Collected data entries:
******************************

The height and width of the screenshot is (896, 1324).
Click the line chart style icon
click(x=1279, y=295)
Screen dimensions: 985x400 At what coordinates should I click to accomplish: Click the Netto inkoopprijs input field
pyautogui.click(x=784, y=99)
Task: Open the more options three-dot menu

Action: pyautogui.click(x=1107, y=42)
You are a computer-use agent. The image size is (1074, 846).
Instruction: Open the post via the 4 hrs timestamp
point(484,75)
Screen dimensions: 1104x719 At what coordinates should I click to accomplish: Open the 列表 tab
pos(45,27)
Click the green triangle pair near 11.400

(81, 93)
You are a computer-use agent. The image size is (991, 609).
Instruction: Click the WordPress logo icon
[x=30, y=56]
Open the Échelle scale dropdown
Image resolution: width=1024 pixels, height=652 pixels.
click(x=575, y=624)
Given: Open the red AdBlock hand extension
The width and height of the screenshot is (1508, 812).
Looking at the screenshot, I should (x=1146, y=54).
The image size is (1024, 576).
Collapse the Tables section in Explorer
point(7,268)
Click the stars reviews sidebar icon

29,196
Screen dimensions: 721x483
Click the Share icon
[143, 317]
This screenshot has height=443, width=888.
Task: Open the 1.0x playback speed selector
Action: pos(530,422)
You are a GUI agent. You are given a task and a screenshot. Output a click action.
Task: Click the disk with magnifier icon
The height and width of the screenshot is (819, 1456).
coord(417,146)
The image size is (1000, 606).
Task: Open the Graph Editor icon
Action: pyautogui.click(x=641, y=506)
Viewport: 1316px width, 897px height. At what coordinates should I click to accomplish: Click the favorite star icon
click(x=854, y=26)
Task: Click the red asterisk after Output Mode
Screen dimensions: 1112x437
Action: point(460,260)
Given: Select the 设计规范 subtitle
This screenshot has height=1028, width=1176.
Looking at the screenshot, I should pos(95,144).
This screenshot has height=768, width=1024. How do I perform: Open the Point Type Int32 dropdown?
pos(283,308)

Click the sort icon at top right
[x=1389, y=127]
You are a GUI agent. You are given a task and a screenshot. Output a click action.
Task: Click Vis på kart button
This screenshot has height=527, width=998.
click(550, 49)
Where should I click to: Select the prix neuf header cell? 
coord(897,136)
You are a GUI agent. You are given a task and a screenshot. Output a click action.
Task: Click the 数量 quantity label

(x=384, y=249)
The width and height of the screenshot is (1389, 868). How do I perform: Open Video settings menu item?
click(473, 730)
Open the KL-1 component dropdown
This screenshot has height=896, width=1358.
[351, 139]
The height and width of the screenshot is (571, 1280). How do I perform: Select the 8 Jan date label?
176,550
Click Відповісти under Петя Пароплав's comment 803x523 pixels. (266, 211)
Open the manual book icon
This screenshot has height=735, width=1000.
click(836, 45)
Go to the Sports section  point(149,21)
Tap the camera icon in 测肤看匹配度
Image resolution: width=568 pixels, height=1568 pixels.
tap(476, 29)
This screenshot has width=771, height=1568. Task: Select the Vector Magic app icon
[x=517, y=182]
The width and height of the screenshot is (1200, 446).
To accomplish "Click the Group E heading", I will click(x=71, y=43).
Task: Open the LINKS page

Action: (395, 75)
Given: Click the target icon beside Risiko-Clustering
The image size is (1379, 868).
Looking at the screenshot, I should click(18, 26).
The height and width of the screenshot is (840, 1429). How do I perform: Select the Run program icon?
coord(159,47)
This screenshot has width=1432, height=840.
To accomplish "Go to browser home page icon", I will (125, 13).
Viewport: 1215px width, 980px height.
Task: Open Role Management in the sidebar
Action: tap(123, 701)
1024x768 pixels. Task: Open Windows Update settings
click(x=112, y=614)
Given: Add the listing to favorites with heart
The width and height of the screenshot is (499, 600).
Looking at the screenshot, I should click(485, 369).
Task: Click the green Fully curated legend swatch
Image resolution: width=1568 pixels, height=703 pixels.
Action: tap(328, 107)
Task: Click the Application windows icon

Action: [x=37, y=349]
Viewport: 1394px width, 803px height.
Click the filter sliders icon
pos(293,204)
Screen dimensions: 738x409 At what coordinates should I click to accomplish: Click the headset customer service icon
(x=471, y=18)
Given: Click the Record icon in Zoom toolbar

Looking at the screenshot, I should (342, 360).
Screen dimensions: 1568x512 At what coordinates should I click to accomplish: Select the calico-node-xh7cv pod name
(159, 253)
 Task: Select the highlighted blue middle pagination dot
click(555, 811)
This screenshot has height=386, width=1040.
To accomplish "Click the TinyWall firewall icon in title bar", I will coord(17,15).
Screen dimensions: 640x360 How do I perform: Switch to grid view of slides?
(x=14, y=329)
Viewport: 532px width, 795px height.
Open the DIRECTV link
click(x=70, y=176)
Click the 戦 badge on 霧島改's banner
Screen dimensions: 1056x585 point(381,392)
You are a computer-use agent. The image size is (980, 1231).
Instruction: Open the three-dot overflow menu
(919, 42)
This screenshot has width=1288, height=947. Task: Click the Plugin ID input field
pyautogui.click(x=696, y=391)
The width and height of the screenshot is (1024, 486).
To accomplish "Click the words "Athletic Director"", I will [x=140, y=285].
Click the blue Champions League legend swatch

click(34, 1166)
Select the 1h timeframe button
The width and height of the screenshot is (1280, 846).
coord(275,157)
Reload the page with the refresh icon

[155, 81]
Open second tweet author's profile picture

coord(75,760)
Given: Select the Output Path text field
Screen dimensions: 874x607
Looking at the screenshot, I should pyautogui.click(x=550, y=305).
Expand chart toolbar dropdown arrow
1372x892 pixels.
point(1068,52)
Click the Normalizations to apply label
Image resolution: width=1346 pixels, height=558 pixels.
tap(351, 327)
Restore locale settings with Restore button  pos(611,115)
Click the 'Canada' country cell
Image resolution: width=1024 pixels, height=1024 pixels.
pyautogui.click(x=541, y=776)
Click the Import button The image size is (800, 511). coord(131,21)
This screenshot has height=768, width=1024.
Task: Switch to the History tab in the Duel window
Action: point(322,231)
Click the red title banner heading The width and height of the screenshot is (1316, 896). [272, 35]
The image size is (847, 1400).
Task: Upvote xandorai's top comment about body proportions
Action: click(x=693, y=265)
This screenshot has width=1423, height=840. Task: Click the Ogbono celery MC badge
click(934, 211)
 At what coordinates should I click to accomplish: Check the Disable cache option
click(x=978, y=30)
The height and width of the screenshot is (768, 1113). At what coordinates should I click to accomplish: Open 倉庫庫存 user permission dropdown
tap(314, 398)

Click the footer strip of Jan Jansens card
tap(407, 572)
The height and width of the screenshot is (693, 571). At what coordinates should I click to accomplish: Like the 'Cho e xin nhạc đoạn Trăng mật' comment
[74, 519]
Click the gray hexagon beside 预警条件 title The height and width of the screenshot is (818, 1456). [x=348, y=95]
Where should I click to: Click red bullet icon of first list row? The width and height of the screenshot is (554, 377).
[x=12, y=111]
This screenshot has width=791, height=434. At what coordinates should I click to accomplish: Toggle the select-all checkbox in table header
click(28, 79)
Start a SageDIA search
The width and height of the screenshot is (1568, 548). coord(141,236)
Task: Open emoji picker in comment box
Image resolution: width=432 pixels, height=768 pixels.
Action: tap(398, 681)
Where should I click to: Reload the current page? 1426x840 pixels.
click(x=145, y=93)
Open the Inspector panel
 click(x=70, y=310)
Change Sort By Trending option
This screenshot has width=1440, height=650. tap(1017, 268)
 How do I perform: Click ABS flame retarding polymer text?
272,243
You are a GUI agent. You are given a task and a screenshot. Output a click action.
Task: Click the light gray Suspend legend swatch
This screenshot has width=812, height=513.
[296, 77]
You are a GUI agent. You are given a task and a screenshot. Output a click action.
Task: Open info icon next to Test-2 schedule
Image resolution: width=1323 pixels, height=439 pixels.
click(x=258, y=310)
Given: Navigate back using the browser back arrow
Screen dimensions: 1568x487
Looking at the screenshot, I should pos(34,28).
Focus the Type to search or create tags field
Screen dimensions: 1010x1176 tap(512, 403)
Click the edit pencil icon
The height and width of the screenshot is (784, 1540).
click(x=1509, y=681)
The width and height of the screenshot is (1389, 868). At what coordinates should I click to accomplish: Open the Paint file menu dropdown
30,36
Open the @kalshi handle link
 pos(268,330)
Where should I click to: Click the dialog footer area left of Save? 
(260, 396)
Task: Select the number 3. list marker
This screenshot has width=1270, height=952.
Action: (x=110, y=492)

******************************

• [Work instructions]:
Please return, unchanged, the entries beginning at the line that has "You are a computer-use agent. The image size is (991, 609)." and ending after the line that has "[x=1389, y=127]".

• [The result]:
You are a computer-use agent. The image size is (991, 609).
Instruction: Click the WordPress logo icon
[x=30, y=56]
Open the Échelle scale dropdown
Image resolution: width=1024 pixels, height=652 pixels.
click(x=575, y=624)
Given: Open the red AdBlock hand extension
The width and height of the screenshot is (1508, 812).
Looking at the screenshot, I should (x=1146, y=54).
The image size is (1024, 576).
Collapse the Tables section in Explorer
point(7,268)
Click the stars reviews sidebar icon

29,196
Screen dimensions: 721x483
Click the Share icon
[143, 317]
This screenshot has height=443, width=888.
Task: Open the 1.0x playback speed selector
Action: pos(530,422)
You are a GUI agent. You are given a task and a screenshot. Output a click action.
Task: Click the disk with magnifier icon
The height and width of the screenshot is (819, 1456).
coord(417,146)
The image size is (1000, 606).
Task: Open the Graph Editor icon
Action: pyautogui.click(x=641, y=506)
Viewport: 1316px width, 897px height. At what coordinates should I click to accomplish: Click the favorite star icon
click(x=854, y=26)
Task: Click the red asterisk after Output Mode
Screen dimensions: 1112x437
Action: point(460,260)
Given: Select the 设计规范 subtitle
This screenshot has height=1028, width=1176.
Looking at the screenshot, I should pos(95,144).
This screenshot has height=768, width=1024. How do I perform: Open the Point Type Int32 dropdown?
pos(283,308)

Click the sort icon at top right
[x=1389, y=127]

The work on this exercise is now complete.